Freshfields’ Dragons’ Den-style installation offered an opportunity to pitch start-up ideas to two of the firm’s partners. It was organised by Isabel Parker, director of legal services innovation and innovation architect Milos Kresojevic, who led the Fresh Innovate team that won the first Legal Geek Hackathon. ‘Big law has a lot to learn from the start-up community in terms of ideas and energy, and we also have a lot of knowledge to contribute. That symbiosis is important to our innovation efforts,’ says Parker, echoing the David and Goliath collaboration analogy from Law Made’s Aaron Solomon. There was no shortage of enthusiasm, with ideas ranging from gamification to costs management. The partners were particularly impressed by an impromptu pitch from LSE student Siqi Chong, who had an idea for enabling law firms to recruit from a more diverse trainee base. Another interesting pitch was for a supply chain app to check whether procurement complied with anti-slavery regulations. Kresojevic explained that this was not just about technology, but the partnership potential to offer legal advice when the app identified compliance-related issues. The Dragons’ Den installation enthused the partners and boosted engagement among associates, two of whom presented on blockchain. ‘Law is changing and technology is moving away from the IT function, and associates want to get involved in the business,’ Parker observes. ‘So we have established an associate forum to generate ideas and we buy or build technology that supports their business cases.’

F-LEX When F-LEX founder Mary Bonsor (pictured) was studying law, temporary paralegal work that helped pay her way through law school also enabled her to get the experience she needed to win a training contract. Later, as a property litigator working next door to a law school, she realised that law students represented a tremendously undercapitalised resource. F-LEX (f-lex.co.uk) is an online portal that connects law students with law firms to enable them to get the same valuable experience that Bonsor used to springboard her career. Bonsor and her technical co-founder got together with Legal Geek’s Jimmy Vestbirk, who wanted to walk the talk by getting involved with a practical start-up.
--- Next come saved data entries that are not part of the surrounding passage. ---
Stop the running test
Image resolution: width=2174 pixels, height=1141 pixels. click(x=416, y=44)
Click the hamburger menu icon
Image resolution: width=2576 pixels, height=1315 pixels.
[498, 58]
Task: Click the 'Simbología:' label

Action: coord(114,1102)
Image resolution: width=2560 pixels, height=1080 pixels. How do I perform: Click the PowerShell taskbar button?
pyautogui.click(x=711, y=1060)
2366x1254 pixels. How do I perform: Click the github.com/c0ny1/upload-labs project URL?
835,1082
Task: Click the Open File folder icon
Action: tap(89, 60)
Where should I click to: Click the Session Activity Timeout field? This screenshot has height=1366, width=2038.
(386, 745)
Vestbirk explains that F-LEX represents a win-win for all parties. ‘There’s an over-supply of students, who represent a valuable – and flexible – paralegal workforce that needs to respond to fluctuating demand.’ F-LEX will be based in Legal Geek’s new incubator space in London. There are also plans to set up in Manchester, Belfast and Glasgow, where many firms conduct their paralegal work.